Diante de tamanha polêmica, o prefeito de Salvador Bruno Reis se pronunciou sobre o assunto. De acordo com o gestor, o trecho da orla entre Pituaçu e Piatã passará por uma requalificação. Assim como é atualmente na Barra, a região ganhará um calçadão e o transito será modificado, não passando mais beira mar, mas, sim, com as duas vias margeando o Parque Pituaçu. Esse espaço que está sendo apontado para substituir o circuito Dodô.
“O grande trecho de orla será o grande calçadão. Tomando conhecimento disso, o trade do Carnaval, em conversa com o Comcar, ficaram de elaborar um projeto. O Comcar aprovando, vão submeter à prefeitura, e aí nós vamos avaliar. Não há nenhuma decisão. O projeto ainda não foi apresentado. A prefeitura não tem nenhuma decisão sobre o assunto. Não estamos analisando, mas é uma possibilidade concreta e real”, revelou Bruno em coletiva à imprensa.

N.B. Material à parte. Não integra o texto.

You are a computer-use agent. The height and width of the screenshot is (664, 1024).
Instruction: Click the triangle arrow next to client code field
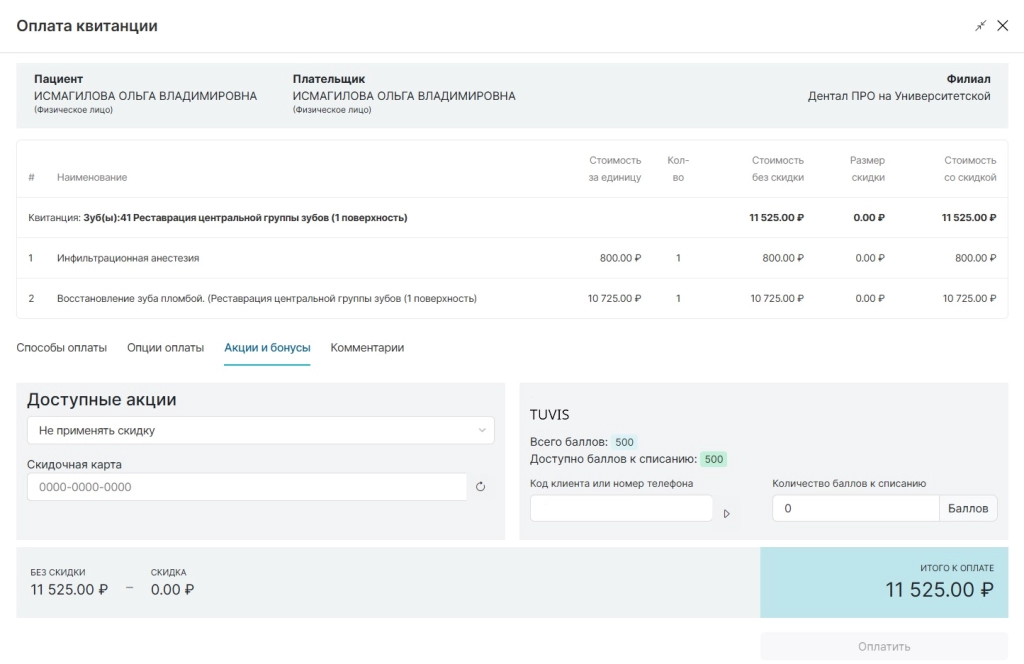click(x=726, y=514)
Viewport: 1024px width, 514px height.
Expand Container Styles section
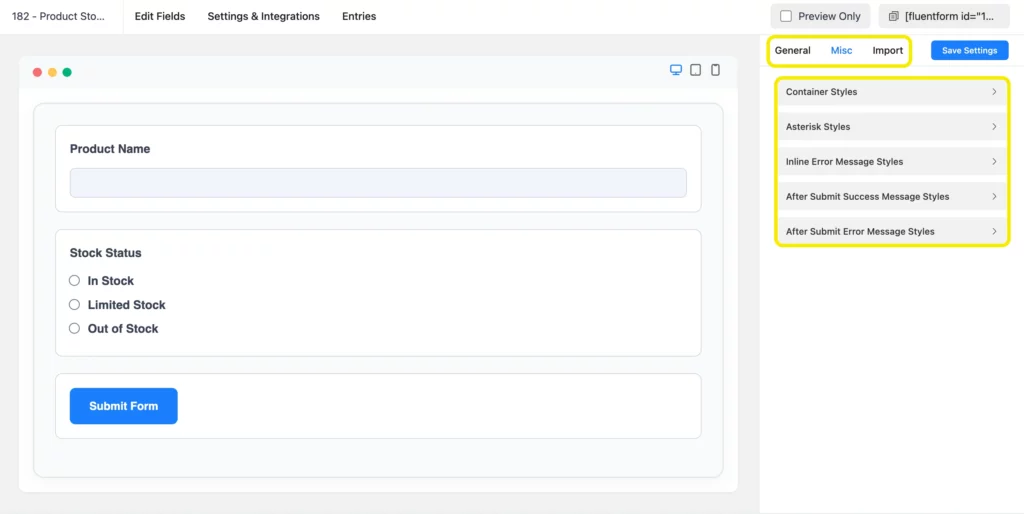(x=891, y=92)
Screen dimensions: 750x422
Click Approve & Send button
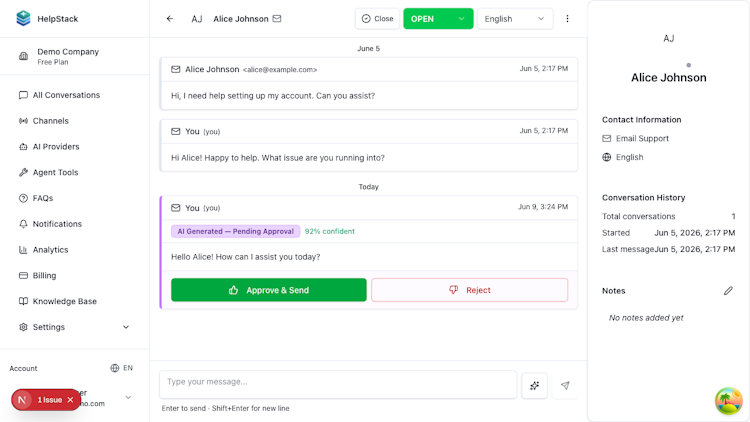click(x=269, y=290)
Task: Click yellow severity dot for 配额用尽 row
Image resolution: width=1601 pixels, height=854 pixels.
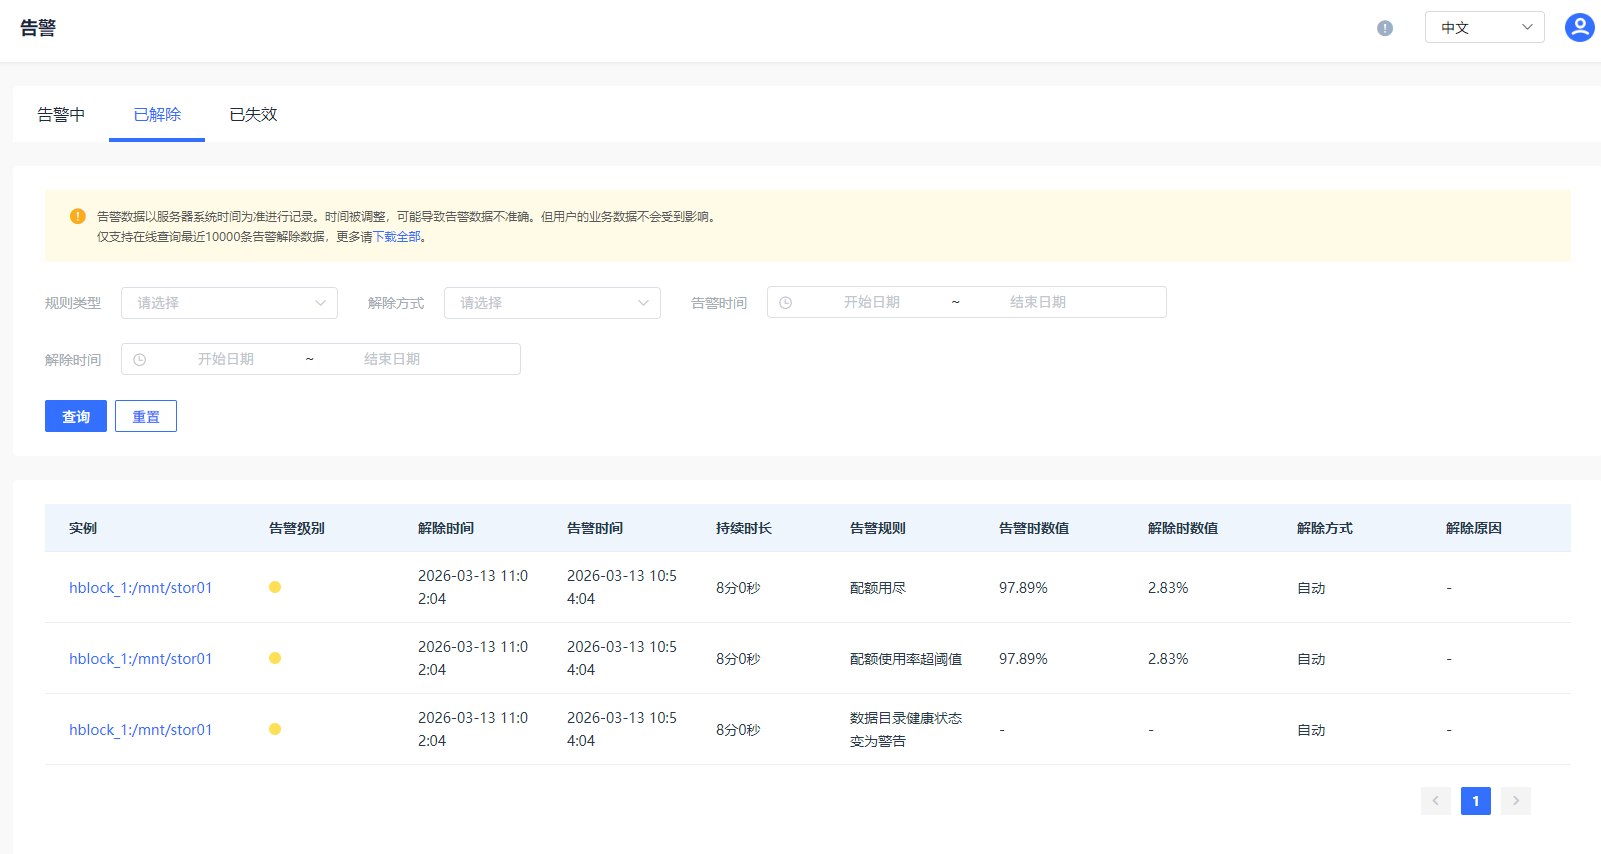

A proposta feita pelos empresários do setor considera a transferência dos grandes trios e blocos da Barra para a Boca do Rio, permanecendo no Farol da Barra apenas os tradicionais de pré-carnaval, como o Furdunço e o Fuzuê. O documento será entregue para o Conselho Municipal do Carnaval (Comcar) avaliar. Caso seja aprovado, ele será apresentado à prefeitura, que tomará a decisão final.
“Tem muitos prós e muitos contras. Os prós estão relacionados a ser um espaço mais aberto, mais amplo. A desvantagem está relacionada ao curto tempo. Essa discussão está vindo à tona agora no início de junho e o carnaval está logo ali”, analisou Joaquim Nery, presidente do Comcar.
“Na Avenida Sete, da paz eu sou tiete. Na Barra o farol a brilhar. Carnaval na Bahia, oitava maravilha, nunca irei te deixar, meu amor”. As músicas revelam que o circuito Barra-Ondina, mesmo que tenha se popularizado mais recentemente quando comparado ao Campo Grande, já é um símbolo do carnaval soteropolitano. A possível mudança no circuito tem gerado indignação entre os comerciantes e empresários da região.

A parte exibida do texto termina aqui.